**WHAT TO DO**
State how many lines in the entries below contain "computer". Write nothing but the number.

**INPUT DATA**
───
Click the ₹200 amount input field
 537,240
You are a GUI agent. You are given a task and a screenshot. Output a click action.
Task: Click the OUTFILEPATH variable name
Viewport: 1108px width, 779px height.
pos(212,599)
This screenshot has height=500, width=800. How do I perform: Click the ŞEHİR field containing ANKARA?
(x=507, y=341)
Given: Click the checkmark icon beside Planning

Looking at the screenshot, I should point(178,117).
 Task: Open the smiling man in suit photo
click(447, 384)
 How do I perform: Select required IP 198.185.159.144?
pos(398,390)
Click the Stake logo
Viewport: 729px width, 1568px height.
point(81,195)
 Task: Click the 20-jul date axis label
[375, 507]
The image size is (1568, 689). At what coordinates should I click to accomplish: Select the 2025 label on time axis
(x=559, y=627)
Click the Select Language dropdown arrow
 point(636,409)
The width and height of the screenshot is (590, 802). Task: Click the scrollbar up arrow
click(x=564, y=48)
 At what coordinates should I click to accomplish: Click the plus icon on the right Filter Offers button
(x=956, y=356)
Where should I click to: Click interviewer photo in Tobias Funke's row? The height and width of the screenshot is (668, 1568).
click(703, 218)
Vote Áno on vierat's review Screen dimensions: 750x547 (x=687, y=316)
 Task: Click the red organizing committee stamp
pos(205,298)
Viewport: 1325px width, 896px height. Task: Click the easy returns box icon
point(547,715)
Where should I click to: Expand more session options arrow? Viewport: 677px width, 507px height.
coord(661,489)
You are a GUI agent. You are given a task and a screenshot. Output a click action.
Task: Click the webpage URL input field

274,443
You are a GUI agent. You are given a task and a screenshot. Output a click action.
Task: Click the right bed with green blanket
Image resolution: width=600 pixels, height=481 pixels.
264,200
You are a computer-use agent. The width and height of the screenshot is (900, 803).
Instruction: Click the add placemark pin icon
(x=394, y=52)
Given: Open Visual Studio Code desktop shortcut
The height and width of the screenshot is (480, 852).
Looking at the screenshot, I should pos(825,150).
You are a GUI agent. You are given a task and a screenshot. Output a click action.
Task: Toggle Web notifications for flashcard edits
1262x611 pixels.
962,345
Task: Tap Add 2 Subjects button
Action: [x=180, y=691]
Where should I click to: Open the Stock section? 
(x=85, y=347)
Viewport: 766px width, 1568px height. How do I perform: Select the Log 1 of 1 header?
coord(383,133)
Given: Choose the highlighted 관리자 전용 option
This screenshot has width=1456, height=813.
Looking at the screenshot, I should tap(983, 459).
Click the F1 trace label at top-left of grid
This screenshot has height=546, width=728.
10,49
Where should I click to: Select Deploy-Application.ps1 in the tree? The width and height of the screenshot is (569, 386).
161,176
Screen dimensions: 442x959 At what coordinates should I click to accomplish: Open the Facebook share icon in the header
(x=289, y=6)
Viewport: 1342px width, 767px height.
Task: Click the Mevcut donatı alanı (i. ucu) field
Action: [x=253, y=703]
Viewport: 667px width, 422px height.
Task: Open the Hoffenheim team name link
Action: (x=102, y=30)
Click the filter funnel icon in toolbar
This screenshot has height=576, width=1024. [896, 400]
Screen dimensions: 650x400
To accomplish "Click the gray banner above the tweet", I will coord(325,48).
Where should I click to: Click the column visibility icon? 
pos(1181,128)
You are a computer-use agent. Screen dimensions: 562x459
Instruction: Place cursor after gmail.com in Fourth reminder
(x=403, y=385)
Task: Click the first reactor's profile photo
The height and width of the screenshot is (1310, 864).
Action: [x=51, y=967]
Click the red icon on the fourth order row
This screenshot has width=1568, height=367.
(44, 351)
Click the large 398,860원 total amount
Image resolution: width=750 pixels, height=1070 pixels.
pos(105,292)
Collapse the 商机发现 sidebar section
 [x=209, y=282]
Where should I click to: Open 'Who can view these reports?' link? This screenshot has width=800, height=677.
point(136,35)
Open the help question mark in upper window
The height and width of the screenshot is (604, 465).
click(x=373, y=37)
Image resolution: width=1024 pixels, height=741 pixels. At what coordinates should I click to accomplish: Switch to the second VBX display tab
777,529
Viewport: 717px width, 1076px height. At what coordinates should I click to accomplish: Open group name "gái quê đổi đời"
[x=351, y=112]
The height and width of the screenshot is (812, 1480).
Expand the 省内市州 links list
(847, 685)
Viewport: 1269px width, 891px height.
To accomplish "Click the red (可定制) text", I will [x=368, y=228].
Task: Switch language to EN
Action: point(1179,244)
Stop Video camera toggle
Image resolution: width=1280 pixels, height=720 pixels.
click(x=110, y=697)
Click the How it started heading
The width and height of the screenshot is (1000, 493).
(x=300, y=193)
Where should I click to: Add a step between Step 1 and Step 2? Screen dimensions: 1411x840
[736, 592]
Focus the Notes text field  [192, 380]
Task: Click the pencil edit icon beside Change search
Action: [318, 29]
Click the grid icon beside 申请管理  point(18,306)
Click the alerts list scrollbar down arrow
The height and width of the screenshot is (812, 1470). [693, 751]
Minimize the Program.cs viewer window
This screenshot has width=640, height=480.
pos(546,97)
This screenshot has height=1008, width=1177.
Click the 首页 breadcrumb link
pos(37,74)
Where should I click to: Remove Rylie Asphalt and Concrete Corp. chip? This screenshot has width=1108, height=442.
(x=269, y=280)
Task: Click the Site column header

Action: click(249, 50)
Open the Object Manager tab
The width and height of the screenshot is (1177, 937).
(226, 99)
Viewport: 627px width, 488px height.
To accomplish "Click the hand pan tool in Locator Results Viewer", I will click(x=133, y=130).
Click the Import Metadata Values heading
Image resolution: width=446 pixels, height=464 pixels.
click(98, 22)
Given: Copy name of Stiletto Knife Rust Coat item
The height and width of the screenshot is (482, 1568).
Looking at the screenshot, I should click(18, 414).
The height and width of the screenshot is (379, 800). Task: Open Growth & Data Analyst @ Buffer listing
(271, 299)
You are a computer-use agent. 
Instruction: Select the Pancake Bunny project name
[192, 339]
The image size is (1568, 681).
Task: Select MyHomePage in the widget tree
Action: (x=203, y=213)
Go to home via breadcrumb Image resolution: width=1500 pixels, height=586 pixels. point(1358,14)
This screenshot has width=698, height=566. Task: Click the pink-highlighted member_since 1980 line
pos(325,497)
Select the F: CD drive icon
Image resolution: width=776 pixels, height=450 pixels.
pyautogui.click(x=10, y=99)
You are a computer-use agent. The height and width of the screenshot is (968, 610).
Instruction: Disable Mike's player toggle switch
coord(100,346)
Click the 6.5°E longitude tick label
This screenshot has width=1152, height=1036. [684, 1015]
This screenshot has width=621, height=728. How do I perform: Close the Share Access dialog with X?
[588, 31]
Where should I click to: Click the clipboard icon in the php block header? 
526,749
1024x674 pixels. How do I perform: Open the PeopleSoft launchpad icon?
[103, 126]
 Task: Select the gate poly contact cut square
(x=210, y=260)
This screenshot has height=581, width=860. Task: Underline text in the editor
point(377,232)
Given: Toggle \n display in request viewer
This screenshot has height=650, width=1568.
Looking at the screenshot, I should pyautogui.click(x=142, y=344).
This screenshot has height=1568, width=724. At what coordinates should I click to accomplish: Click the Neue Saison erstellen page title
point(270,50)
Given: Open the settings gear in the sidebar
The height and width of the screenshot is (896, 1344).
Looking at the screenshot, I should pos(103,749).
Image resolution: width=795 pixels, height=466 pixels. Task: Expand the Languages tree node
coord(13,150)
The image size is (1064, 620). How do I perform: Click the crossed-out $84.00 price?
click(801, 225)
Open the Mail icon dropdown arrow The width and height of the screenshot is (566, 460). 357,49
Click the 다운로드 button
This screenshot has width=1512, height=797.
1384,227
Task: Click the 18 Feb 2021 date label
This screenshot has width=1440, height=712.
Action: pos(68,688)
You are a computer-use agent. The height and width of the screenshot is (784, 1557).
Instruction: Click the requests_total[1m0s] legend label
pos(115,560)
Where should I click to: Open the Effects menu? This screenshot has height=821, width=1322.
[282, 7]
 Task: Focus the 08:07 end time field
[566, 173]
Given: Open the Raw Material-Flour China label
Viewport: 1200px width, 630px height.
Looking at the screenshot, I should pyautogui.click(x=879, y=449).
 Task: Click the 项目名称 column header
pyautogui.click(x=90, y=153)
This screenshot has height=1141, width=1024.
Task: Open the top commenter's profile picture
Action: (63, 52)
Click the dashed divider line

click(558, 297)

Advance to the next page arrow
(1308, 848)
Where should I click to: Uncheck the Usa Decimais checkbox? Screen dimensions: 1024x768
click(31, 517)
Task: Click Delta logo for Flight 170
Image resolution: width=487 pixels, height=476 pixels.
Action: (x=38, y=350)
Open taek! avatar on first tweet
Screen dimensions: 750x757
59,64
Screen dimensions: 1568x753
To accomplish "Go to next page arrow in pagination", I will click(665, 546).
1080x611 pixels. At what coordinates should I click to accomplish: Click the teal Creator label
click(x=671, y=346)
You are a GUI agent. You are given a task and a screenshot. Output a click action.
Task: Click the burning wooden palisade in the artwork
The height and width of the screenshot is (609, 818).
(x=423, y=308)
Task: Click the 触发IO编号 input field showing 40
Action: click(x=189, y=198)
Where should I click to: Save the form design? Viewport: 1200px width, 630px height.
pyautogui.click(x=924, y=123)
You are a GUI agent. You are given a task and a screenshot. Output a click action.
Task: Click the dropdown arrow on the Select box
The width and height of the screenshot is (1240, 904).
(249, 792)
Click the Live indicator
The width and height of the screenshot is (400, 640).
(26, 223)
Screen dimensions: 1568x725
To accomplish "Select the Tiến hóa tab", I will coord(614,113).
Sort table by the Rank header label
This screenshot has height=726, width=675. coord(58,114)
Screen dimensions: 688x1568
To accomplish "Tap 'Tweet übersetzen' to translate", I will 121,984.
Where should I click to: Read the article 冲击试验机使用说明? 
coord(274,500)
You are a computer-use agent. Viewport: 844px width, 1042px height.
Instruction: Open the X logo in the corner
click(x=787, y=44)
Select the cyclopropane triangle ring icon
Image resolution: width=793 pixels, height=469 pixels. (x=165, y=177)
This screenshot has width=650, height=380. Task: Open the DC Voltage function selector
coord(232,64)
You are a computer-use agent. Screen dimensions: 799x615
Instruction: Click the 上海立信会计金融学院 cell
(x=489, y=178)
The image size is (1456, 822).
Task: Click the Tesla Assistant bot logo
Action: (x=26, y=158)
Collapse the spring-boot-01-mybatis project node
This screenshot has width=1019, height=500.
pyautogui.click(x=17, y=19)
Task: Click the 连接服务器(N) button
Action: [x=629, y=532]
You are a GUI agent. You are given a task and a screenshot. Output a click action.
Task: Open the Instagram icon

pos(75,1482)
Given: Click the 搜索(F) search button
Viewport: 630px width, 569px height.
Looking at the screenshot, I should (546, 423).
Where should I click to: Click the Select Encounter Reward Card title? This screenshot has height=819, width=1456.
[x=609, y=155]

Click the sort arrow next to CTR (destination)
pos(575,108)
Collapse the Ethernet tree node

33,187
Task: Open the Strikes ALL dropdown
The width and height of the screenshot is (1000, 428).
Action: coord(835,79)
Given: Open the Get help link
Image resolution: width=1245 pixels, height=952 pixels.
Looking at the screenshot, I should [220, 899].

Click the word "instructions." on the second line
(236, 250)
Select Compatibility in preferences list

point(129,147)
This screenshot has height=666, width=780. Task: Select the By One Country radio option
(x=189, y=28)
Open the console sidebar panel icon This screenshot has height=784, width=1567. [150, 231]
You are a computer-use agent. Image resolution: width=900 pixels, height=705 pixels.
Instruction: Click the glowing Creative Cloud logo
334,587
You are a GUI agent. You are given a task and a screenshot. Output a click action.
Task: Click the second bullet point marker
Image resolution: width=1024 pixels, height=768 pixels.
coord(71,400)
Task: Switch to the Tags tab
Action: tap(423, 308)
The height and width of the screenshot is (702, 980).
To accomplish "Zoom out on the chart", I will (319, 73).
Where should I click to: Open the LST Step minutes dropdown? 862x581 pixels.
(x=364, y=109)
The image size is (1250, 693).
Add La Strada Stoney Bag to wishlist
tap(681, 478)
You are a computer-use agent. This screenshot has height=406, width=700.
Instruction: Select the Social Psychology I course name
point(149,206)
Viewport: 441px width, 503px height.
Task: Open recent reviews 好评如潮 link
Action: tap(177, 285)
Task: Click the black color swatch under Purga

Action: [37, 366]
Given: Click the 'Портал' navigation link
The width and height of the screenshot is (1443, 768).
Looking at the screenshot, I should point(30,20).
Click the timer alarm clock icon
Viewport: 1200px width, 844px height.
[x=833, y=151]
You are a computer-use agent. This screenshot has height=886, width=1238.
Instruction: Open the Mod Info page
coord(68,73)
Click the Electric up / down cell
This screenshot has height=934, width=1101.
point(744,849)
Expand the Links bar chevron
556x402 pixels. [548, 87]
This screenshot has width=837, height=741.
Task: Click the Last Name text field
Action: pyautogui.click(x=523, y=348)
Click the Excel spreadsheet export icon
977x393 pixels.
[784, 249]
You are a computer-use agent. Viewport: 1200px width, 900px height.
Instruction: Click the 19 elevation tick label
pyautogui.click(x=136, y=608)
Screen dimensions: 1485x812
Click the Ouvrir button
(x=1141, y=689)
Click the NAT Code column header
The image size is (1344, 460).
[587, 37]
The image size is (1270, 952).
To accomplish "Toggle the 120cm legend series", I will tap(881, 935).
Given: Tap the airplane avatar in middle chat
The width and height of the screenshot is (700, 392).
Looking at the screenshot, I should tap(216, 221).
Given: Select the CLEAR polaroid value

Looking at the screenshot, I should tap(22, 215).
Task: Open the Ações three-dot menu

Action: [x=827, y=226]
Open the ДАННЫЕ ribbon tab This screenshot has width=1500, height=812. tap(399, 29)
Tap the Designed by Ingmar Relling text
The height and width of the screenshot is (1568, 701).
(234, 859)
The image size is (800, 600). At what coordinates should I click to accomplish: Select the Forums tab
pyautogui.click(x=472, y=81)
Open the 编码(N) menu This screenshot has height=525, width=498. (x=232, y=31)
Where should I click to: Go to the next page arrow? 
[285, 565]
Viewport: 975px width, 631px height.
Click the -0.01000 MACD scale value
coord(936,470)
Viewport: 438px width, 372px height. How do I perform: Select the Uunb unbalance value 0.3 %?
───
**REPLY TO THE TASK**
11